The compound runs every bit a streak rather than a spot: The sample was overloaded. Run the TLC again after diluting your sample. Or, your sample might just contain many components, creating many spots which run together and announced as a streak. Mayhap, the experiment did not go as well equally expected.
The sample runs equally a smear or a upward crescent: Compounds which possess strongly acidic or bones groups (amines or carboxylic acids) sometimes bear witness up on a TLC plate with this behavior. Add together a few drops of ammonium hydroxide (amines) or acetic acid (carboxylic acids) to the eluting solvent to obtain clearer plates.
The sample runs as a downward crescent: Likely, the adsorbent was disturbed during the spotting, causing the crescent shape.
The plate solvent front end runs crookedly: Either the adsorbent has flaked off the sides of the plate or the sides of the plate are touching the sides of the container (or the paper used to saturate the container) as the plate develops. Crooked plates make it harder to mensurate R_f values accurately.
Many random spots are seen on the plate: Make sure that yous do non accidentally drop any organic compound on the plate. If go a TLC plate and leave it laying on your workbench as yous do the experiment, you might drop or splash an organic compound on the plate.
You see a blur of blue spots on the plate as it develops: Perhaps you used an ink pen instead of a pencil to marker the origin?

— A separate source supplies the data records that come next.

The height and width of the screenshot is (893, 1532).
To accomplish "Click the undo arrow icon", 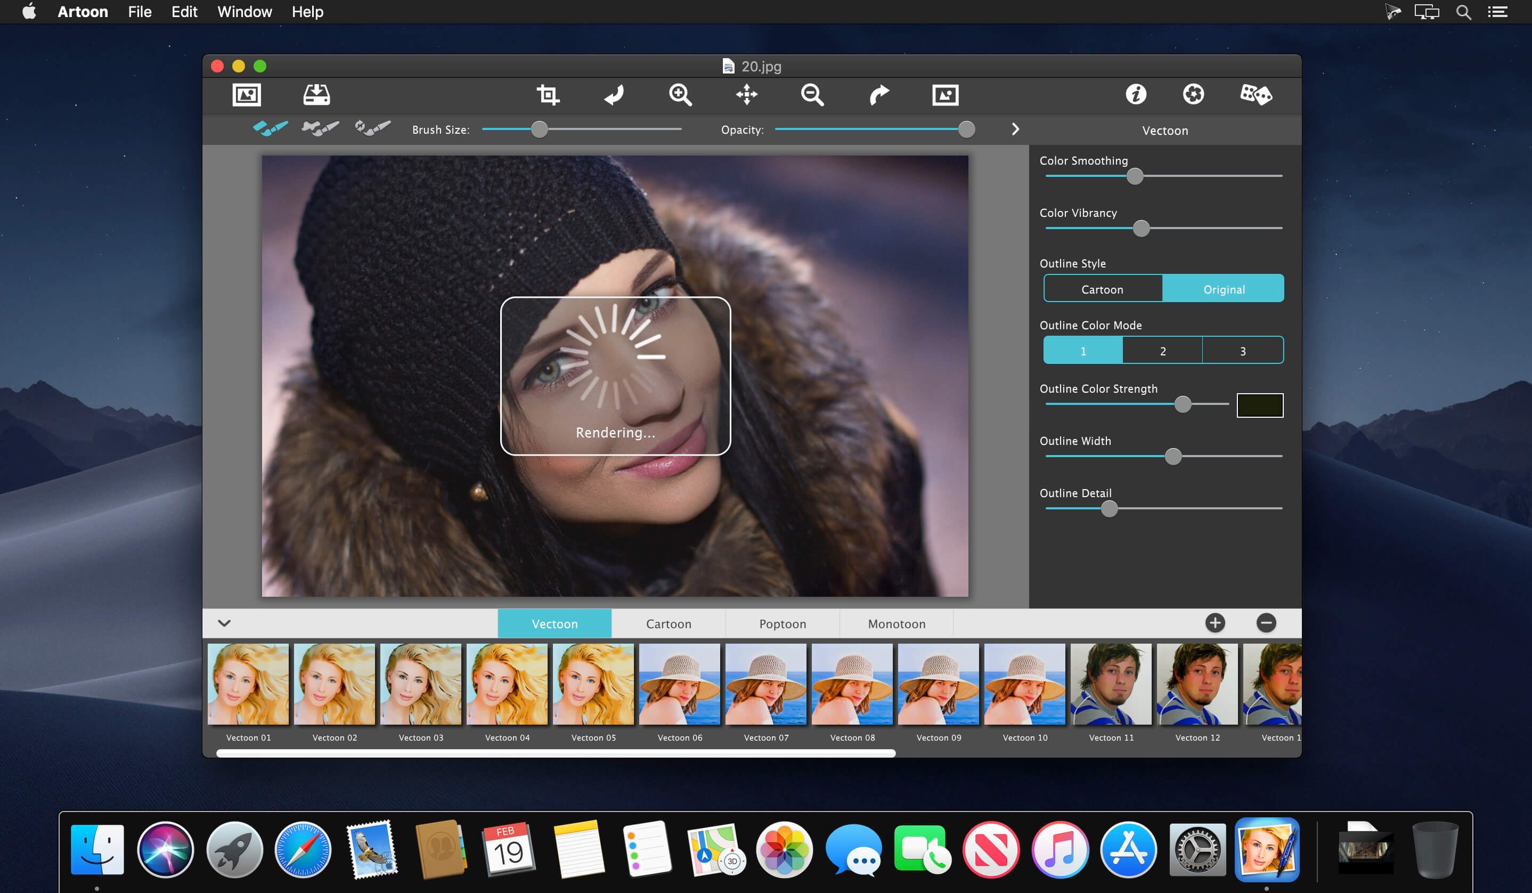I will 614,95.
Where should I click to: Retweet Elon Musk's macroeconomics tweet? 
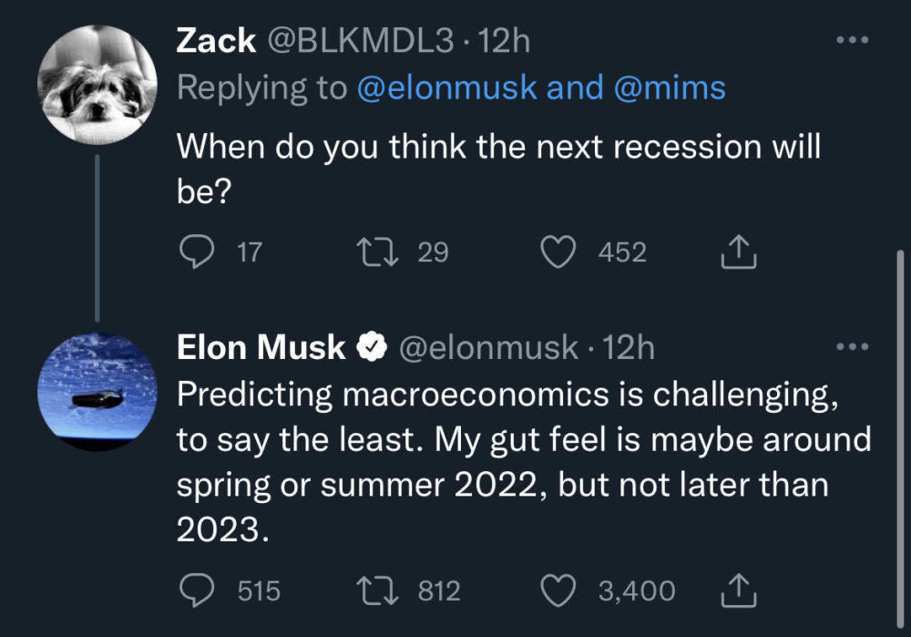[377, 591]
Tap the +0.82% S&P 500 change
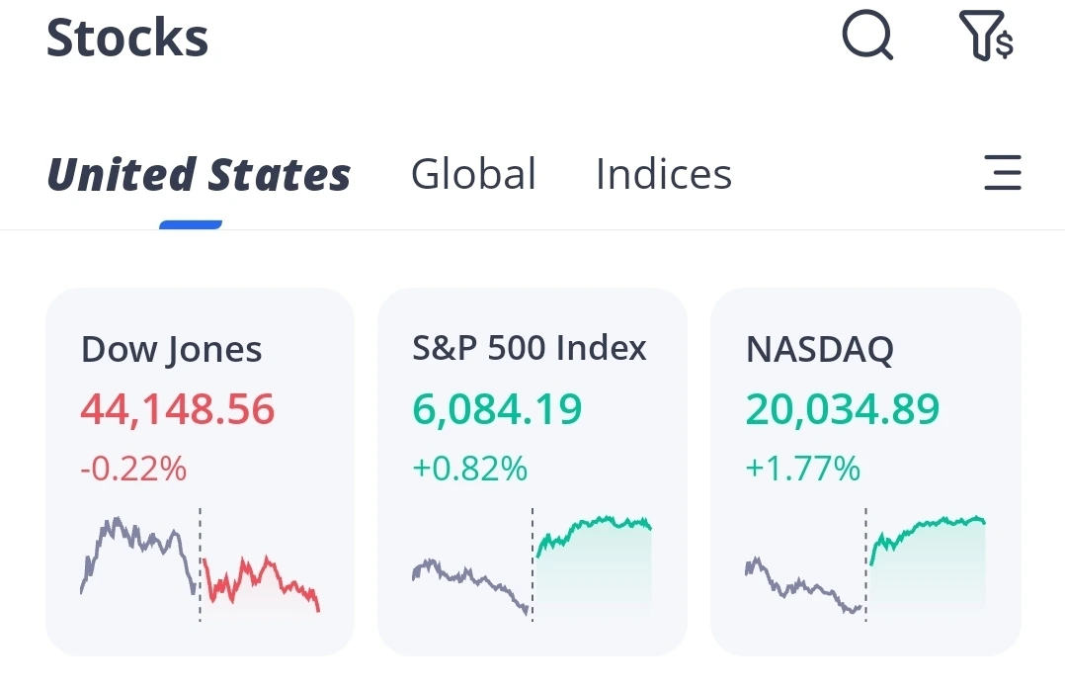Image resolution: width=1065 pixels, height=689 pixels. [x=469, y=469]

No spots are seen on the plate: You might not have spotted enough chemical compound, perhaps because the solution of the compound is too dilute. Try concentrating the solution, or spot information technology several times in 1 place, allowing the solvent to dry between applications. Some compounds do not show up under UV light; try another method of visualizing the plate (such every bit staining or exposing to iodine vapor). Or, perhaps y'all do non have any compound because your experiment did not go as well equally planned. If the solvent level in the developing jar is deeper than the origin (spotting line) of the TLC plate, the solvent will dissolve the compounds into the solvent reservoir instead of assuasive them to movement up the plate by capillary action. Thus, yous will not see spots later on the plate is adult. These photos show how the yellow compound is running into the solvent when lifted from the developing jar.

TLC Technique Quiz

See how well you sympathize TLC by taking the online TLC Technique Quiz!